**What to produce**
Retype the whole listing that follows, with nothing added or left out.

__________

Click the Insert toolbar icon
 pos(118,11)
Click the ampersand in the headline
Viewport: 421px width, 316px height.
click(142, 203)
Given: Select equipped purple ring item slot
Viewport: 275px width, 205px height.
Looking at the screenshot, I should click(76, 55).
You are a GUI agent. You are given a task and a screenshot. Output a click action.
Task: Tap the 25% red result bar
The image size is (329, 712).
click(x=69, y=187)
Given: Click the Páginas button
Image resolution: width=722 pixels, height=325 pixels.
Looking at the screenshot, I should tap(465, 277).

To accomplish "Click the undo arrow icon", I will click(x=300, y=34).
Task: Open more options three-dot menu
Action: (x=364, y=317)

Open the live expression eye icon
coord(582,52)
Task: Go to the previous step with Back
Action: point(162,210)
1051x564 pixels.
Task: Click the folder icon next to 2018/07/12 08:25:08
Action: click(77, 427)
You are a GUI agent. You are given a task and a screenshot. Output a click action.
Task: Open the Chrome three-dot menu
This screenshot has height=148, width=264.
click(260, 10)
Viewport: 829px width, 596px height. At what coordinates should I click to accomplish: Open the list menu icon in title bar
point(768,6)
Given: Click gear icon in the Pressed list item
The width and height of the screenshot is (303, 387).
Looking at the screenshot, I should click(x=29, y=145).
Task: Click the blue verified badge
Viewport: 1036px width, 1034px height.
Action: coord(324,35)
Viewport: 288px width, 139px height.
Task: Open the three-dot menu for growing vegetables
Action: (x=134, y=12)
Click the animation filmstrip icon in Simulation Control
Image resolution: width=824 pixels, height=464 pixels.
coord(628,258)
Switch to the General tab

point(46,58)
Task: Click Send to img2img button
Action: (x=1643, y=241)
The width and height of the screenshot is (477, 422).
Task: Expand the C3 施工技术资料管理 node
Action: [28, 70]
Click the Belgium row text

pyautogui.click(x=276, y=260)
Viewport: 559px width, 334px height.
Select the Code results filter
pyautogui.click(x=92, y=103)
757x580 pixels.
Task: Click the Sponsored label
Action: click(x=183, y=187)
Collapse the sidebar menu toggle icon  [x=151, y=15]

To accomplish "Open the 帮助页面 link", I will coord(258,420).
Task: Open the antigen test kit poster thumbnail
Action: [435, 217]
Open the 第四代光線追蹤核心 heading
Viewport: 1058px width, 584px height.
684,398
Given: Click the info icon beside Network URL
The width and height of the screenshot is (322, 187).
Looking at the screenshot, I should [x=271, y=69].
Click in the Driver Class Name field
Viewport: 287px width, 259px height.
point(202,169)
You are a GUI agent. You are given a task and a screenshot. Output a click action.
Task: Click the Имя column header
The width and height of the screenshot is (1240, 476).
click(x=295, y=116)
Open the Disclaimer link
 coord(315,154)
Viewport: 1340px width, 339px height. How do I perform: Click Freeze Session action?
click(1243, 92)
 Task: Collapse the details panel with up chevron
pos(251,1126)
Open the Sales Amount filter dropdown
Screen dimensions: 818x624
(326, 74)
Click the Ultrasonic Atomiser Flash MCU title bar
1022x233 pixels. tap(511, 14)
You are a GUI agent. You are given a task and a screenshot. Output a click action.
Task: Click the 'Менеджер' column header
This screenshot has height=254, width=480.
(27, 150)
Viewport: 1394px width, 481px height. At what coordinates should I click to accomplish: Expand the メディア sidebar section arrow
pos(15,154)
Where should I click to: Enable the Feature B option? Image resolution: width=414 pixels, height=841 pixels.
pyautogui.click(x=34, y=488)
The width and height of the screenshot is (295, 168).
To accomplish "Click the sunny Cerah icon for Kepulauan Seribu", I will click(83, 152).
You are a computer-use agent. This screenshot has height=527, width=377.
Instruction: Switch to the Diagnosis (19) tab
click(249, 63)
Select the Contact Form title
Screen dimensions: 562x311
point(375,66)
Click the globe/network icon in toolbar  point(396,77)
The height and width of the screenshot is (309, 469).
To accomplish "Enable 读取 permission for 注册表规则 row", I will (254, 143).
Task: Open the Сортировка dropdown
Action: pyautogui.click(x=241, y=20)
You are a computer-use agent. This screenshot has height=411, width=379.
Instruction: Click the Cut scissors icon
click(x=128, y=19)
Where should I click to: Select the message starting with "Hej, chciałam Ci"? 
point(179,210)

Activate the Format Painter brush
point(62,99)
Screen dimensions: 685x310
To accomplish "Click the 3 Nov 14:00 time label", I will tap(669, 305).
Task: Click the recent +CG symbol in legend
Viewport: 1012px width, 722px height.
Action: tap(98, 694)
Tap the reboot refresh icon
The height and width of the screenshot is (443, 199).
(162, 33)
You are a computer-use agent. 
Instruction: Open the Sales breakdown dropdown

__________

**Task output**
Click the Insert toolbar icon
 pos(118,11)
Click the ampersand in the headline
Viewport: 421px width, 316px height.
click(142, 203)
Given: Select equipped purple ring item slot
Viewport: 275px width, 205px height.
Looking at the screenshot, I should click(76, 55).
You are a GUI agent. You are given a task and a screenshot. Output a click action.
Task: Tap the 25% red result bar
The image size is (329, 712).
click(x=69, y=187)
Given: Click the Páginas button
Image resolution: width=722 pixels, height=325 pixels.
Looking at the screenshot, I should tap(465, 277).

To accomplish "Click the undo arrow icon", I will click(x=300, y=34).
Task: Open more options three-dot menu
Action: (x=364, y=317)

Open the live expression eye icon
coord(582,52)
Task: Go to the previous step with Back
Action: point(162,210)
1051x564 pixels.
Task: Click the folder icon next to 2018/07/12 08:25:08
Action: click(77, 427)
You are a GUI agent. You are given a task and a screenshot. Output a click action.
Task: Open the Chrome three-dot menu
This screenshot has height=148, width=264.
click(260, 10)
Viewport: 829px width, 596px height. At what coordinates should I click to accomplish: Open the list menu icon in title bar
point(768,6)
Given: Click gear icon in the Pressed list item
The width and height of the screenshot is (303, 387).
Looking at the screenshot, I should click(x=29, y=145).
Task: Click the blue verified badge
Viewport: 1036px width, 1034px height.
Action: coord(324,35)
Viewport: 288px width, 139px height.
Task: Open the three-dot menu for growing vegetables
Action: (x=134, y=12)
Click the animation filmstrip icon in Simulation Control
Image resolution: width=824 pixels, height=464 pixels.
coord(628,258)
Switch to the General tab

point(46,58)
Task: Click Send to img2img button
Action: (x=1643, y=241)
The width and height of the screenshot is (477, 422).
Task: Expand the C3 施工技术资料管理 node
Action: [28, 70]
Click the Belgium row text

pyautogui.click(x=276, y=260)
Viewport: 559px width, 334px height.
Select the Code results filter
pyautogui.click(x=92, y=103)
757x580 pixels.
Task: Click the Sponsored label
Action: click(x=183, y=187)
Collapse the sidebar menu toggle icon  [x=151, y=15]

To accomplish "Open the 帮助页面 link", I will coord(258,420).
Task: Open the antigen test kit poster thumbnail
Action: [435, 217]
Open the 第四代光線追蹤核心 heading
Viewport: 1058px width, 584px height.
684,398
Given: Click the info icon beside Network URL
The width and height of the screenshot is (322, 187).
Looking at the screenshot, I should [x=271, y=69].
Click in the Driver Class Name field
Viewport: 287px width, 259px height.
point(202,169)
You are a GUI agent. You are given a task and a screenshot. Output a click action.
Task: Click the Имя column header
The width and height of the screenshot is (1240, 476).
click(x=295, y=116)
Open the Disclaimer link
 coord(315,154)
Viewport: 1340px width, 339px height. How do I perform: Click Freeze Session action?
click(1243, 92)
 Task: Collapse the details panel with up chevron
pos(251,1126)
Open the Sales Amount filter dropdown
Screen dimensions: 818x624
(326, 74)
Click the Ultrasonic Atomiser Flash MCU title bar
1022x233 pixels. tap(511, 14)
You are a GUI agent. You are given a task and a screenshot. Output a click action.
Task: Click the 'Менеджер' column header
This screenshot has height=254, width=480.
(27, 150)
Viewport: 1394px width, 481px height. At what coordinates should I click to accomplish: Expand the メディア sidebar section arrow
pos(15,154)
Where should I click to: Enable the Feature B option? Image resolution: width=414 pixels, height=841 pixels.
pyautogui.click(x=34, y=488)
The width and height of the screenshot is (295, 168).
To accomplish "Click the sunny Cerah icon for Kepulauan Seribu", I will click(83, 152).
You are a computer-use agent. This screenshot has height=527, width=377.
Instruction: Switch to the Diagnosis (19) tab
click(249, 63)
Select the Contact Form title
Screen dimensions: 562x311
point(375,66)
Click the globe/network icon in toolbar  point(396,77)
The height and width of the screenshot is (309, 469).
To accomplish "Enable 读取 permission for 注册表规则 row", I will (254, 143).
Task: Open the Сортировка dropdown
Action: pyautogui.click(x=241, y=20)
You are a computer-use agent. This screenshot has height=411, width=379.
Instruction: Click the Cut scissors icon
click(x=128, y=19)
Where should I click to: Select the message starting with "Hej, chciałam Ci"? 
point(179,210)

Activate the Format Painter brush
point(62,99)
Screen dimensions: 685x310
To accomplish "Click the 3 Nov 14:00 time label", I will tap(669, 305).
Task: Click the recent +CG symbol in legend
Viewport: 1012px width, 722px height.
Action: tap(98, 694)
Tap the reboot refresh icon
The height and width of the screenshot is (443, 199).
(162, 33)
You are a computer-use agent. 
Instruction: Open the Sales breakdown dropdown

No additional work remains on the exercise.